Feature boosting with efficient attention for scene parsing

Vivek Singh,Shailza Sharma,Fabio Cuzzolin
2024-02-29
Abstract:The complexity of scene parsing grows with the number of object and scene classes, which is higher in unrestricted open scenes. The biggest challenge is to model the spatial relation between scene elements while succeeding in identifying objects at smaller scales. This paper presents a novel feature-boosting network that gathers spatial context from multiple levels of feature extraction and computes the attention weights for each level of representation to generate the final class labels. A novel `channel attention module' is designed to compute the attention weights, ensuring that features from the relevant extraction stages are boosted while the others are attenuated. The model also learns spatial context information at low resolution to preserve the abstract spatial relationships among scene elements and reduce computation cost. Spatial attention is subsequently concatenated into a final feature set before applying feature boosting. Low-resolution spatial attention features are trained using an auxiliary task that helps learning a coarse global scene structure. The proposed model outperforms all state-of-the-art models on both the ADE20K and the Cityscapes datasets.
Computer Vision and Pattern Recognition
What problem does this paper attempt to address?

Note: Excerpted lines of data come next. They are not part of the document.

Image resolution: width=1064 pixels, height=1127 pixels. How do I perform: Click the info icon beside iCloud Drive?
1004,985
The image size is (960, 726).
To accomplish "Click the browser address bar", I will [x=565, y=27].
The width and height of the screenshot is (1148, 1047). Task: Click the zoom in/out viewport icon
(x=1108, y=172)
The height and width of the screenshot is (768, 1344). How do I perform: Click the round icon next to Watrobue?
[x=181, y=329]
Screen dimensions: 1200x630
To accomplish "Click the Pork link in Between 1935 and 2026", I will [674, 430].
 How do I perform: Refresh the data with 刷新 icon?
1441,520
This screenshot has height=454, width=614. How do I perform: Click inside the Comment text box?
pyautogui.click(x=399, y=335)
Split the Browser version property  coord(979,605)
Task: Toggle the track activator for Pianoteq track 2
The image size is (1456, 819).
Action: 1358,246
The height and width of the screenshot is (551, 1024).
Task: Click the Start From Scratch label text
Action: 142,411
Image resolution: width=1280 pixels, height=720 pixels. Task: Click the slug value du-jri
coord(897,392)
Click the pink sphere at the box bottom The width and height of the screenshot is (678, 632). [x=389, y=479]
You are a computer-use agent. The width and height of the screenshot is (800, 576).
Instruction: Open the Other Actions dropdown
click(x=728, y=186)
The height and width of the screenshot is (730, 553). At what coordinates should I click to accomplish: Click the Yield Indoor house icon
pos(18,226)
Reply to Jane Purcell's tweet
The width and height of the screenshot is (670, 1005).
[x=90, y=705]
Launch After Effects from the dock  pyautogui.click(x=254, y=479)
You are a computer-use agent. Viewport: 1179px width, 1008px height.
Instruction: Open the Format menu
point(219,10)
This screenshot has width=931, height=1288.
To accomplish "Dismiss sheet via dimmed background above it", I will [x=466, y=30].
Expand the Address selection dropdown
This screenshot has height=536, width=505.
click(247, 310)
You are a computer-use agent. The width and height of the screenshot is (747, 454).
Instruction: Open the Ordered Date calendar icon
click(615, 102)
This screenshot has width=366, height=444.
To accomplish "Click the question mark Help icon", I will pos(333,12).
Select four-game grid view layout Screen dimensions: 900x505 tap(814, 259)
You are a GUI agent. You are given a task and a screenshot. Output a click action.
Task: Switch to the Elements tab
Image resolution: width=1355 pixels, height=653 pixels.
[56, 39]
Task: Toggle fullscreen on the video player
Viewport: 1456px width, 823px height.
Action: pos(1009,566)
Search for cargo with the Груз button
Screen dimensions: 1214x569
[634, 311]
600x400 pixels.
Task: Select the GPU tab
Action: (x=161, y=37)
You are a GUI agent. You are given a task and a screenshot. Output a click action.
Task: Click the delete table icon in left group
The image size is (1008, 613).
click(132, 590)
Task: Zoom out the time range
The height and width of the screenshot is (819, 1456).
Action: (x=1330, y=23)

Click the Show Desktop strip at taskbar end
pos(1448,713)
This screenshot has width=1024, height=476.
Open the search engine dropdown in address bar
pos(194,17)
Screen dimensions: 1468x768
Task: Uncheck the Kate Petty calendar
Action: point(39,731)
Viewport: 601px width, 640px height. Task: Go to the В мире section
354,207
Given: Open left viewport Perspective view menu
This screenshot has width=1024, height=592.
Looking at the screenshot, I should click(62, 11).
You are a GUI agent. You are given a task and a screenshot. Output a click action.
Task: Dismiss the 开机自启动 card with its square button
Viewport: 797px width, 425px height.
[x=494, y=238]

The paper primarily focuses on addressing the challenging problem of scene parsing, especially when dealing with complex and unconstrained natural scenes, and how to effectively recognize multiple object categories and their spatial relationships at different scales. Specifically, the research proposes a novel Feature Boosting Network (FBNet), aimed at capturing rich contextual information through multi-level feature extraction and enhancing model performance through two attention mechanisms—the Channel Attention Module (CAM) and the Spatial Attention Module (SAM). The main contributions of FBNet include: 1. Proposing a new feature extraction method that can learn and utilize multi-scale spatial contextual information for scene parsing. 2. Designing a novel channel attention module to learn the individual contribution of each feature to the final semantic labels; additionally, a simplified spatial attention module is designed to efficiently extract relevant attention matrices. 3. Introducing a new learning mechanism that uses low-resolution semantic maps as an auxiliary task to improve the training of the spatial attention module. 4. Demonstrating significantly superior performance over existing techniques on the ADE20K and Cityscapes benchmark datasets, while maintaining a lower parameter count. Through these methods, FBNet achieves better performance in handling complex scenes, especially when dealing with multiple object categories and objects of different scales.